Awaker2.5-VL: Addressing Multi-Task Conflict in Multimodal LLMs through a Mixture of Experts Architecture

The paper presents Awaker2.5-VL, a Multimodal LLM (MLLM) that employs a Mixture of Experts (MoE) architecture to tackle the challenges associated with handling diverse textual and visual tasks. As a response to the prevalent "multi-task conflict" issue—wherein performance degrades across various tasks due to the heterogeneity in data representation and distribution—the authors propose a method to enhance the task-specific capabilities of MLLMs.

Methodology and Model Architecture

Awaker2.5-VL utilizes a Mixture of Experts (MoE) architecture characterized by multiple sparsely activated experts. This design aims to provide task-specific abilities to the model by dynamically activating and deactivating experts through a gating network. Importantly, a global expert remains active throughout, ensuring the model retains its versatility. Each expert is constructed using a low-rank adaptation (LoRA) structure, which is instrumental in reducing the training and inference costs due to MoE's sparse nature.

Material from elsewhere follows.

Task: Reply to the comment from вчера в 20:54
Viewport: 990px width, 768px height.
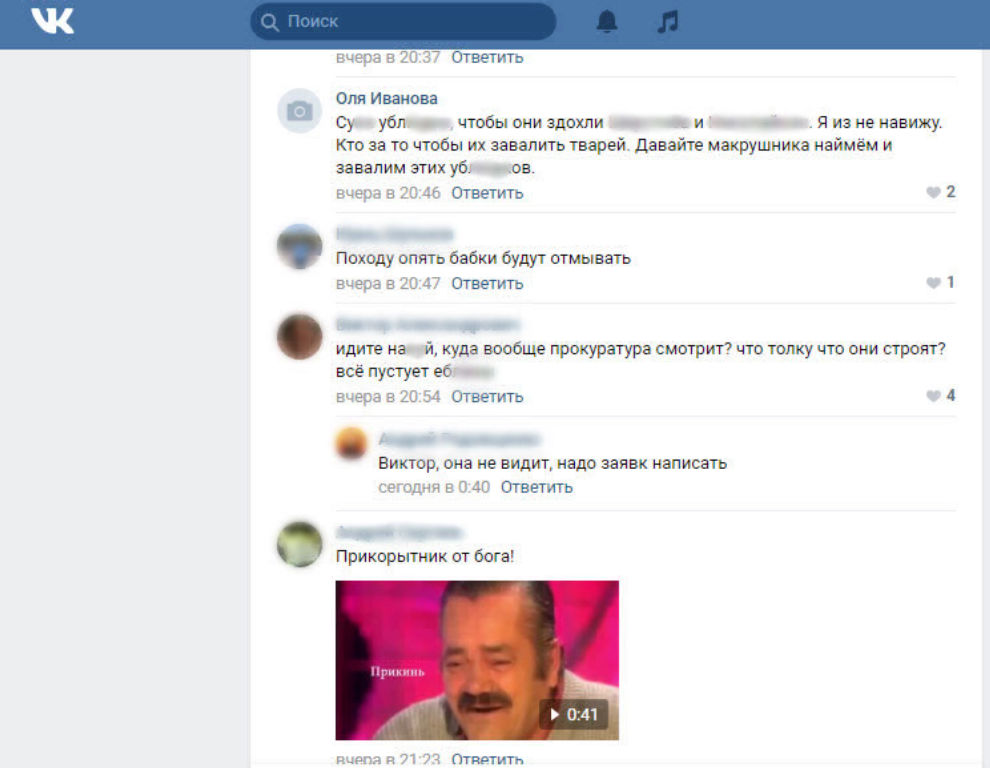Action: [487, 397]
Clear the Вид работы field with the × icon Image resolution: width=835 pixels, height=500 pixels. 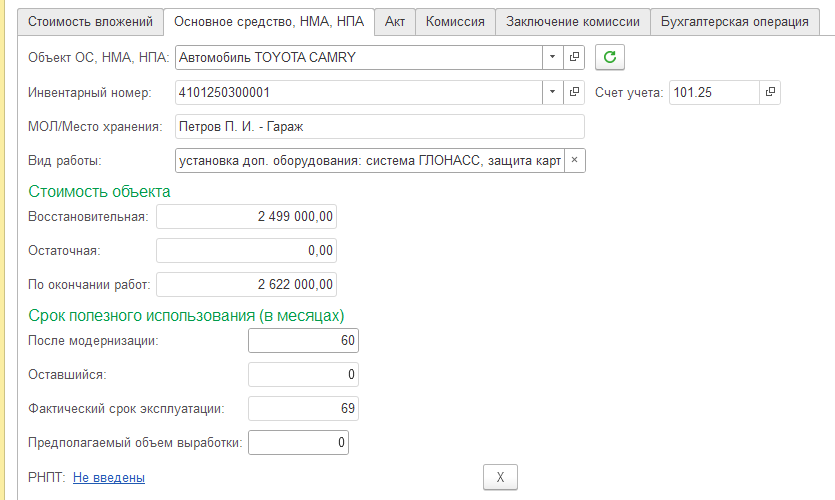[575, 160]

The training strategy is built around freezing the base model during the learning of MoE and LoRA modules, a measure that significantly reduces training costs. The authors employ a novel routing strategy that simplifies typical MoE structures in LLMs by utilizing instance-level activation rather than token-level activation.

Experimental Evaluation and Results

The experimental results are compelling, with Awaker2.5-VL exhibiting state-of-the-art performance across several recent benchmarks. Specifically, it achieves superior results on the MME-Realworld and MMBench benchmarks, demonstrating significant improvements over other models, including its base model, Qwen2-VL-7B-Instruct. Notably, in Chinese-language benchmarks such as MME-Realworld-CN, Awaker2.5-VL outperforms other models in both perception and reasoning tasks. This underscores the effectiveness of the proposed MoE strategy in managing multimodal tasks.

Implications and Future Work

The introduction of Awaker2.5-VL marks an incremental advancement in the domain of MLLMs by addressing the multi-task conflict through an MoE architecture. The authors highlight potential improvements in the routing process, suggesting advancements in prompt representation for enhanced performance. Further exploration into integrating the MoE architecture within the Vision Transformer (ViT) aspect of the model is also envisaged.

These improvements may offer insights into the broader implications for AI development, particularly in optimizing performance across diverse datasets through efficient parameter utilization. As research evolves, the methods proposed could serve as a foundational strategy for developing cost-effective, scalable models addressing heterogeneous task requirements in multimodal AI systems.